**GIVEN INSTRUCTION:** Please rewrite the material from the line with "This screenshot has height=582, width=725." up to and including the line with "will (131, 52)." as a JSON list of strings, one string per line, leaving out blank lines.

**RECORD LIST:**
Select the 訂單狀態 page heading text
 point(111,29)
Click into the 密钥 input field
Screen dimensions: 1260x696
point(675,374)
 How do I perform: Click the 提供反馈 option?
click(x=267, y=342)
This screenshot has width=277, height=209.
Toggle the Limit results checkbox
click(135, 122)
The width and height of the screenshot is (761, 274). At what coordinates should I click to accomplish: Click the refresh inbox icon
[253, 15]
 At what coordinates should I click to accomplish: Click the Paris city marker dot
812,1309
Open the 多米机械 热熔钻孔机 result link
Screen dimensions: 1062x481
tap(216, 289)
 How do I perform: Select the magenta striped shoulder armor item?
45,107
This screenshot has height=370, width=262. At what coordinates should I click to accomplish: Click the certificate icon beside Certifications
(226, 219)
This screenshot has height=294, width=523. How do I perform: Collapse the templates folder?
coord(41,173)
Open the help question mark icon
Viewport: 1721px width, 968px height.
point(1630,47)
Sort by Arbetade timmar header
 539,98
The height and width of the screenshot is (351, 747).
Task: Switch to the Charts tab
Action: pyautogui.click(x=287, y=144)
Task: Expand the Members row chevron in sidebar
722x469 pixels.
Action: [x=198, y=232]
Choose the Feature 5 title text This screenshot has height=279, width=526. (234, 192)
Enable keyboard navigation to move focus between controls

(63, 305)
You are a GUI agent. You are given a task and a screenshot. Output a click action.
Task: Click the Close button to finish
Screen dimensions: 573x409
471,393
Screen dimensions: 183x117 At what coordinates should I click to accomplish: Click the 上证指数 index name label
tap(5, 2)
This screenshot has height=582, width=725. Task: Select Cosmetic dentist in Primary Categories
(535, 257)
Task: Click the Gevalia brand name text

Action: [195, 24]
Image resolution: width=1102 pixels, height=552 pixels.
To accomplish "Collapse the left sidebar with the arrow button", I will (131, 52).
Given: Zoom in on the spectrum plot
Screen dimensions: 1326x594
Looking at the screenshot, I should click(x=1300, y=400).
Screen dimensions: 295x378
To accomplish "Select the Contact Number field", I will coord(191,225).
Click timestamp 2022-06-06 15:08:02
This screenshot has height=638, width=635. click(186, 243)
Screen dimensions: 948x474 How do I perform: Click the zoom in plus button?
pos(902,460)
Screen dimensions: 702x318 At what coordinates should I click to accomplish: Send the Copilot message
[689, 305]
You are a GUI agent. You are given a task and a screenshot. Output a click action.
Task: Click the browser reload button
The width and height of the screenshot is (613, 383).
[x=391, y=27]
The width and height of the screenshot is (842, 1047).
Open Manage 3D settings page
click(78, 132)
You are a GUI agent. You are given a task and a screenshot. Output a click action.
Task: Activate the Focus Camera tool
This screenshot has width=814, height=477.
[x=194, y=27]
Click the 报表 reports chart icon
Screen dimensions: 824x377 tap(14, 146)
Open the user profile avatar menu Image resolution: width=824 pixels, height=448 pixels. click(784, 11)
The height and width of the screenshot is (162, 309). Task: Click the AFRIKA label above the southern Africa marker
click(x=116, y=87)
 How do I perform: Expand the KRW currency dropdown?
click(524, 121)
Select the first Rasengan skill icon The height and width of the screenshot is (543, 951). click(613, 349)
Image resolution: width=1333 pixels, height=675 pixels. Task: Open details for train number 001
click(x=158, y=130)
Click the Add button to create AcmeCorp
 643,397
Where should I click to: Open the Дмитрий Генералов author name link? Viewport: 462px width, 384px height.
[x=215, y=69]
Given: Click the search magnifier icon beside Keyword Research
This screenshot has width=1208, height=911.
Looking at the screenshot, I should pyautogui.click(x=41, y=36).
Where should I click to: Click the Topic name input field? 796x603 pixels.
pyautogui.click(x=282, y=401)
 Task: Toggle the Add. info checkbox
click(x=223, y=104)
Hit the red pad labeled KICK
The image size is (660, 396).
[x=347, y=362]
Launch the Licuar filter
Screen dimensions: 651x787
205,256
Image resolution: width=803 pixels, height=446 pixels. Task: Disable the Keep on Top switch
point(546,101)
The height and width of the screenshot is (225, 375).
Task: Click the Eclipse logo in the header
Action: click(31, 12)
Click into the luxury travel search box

**SOLUTION FOR THIS TASK:**
[
  "This screenshot has height=582, width=725. Task: Select Cosmetic dentist in Primary Categories",
  "(535, 257)",
  "Task: Click the Gevalia brand name text",
  "Action: [195, 24]",
  "Image resolution: width=1102 pixels, height=552 pixels.",
  "To accomplish \"Collapse the left sidebar with the arrow button\", I will (131, 52)."
]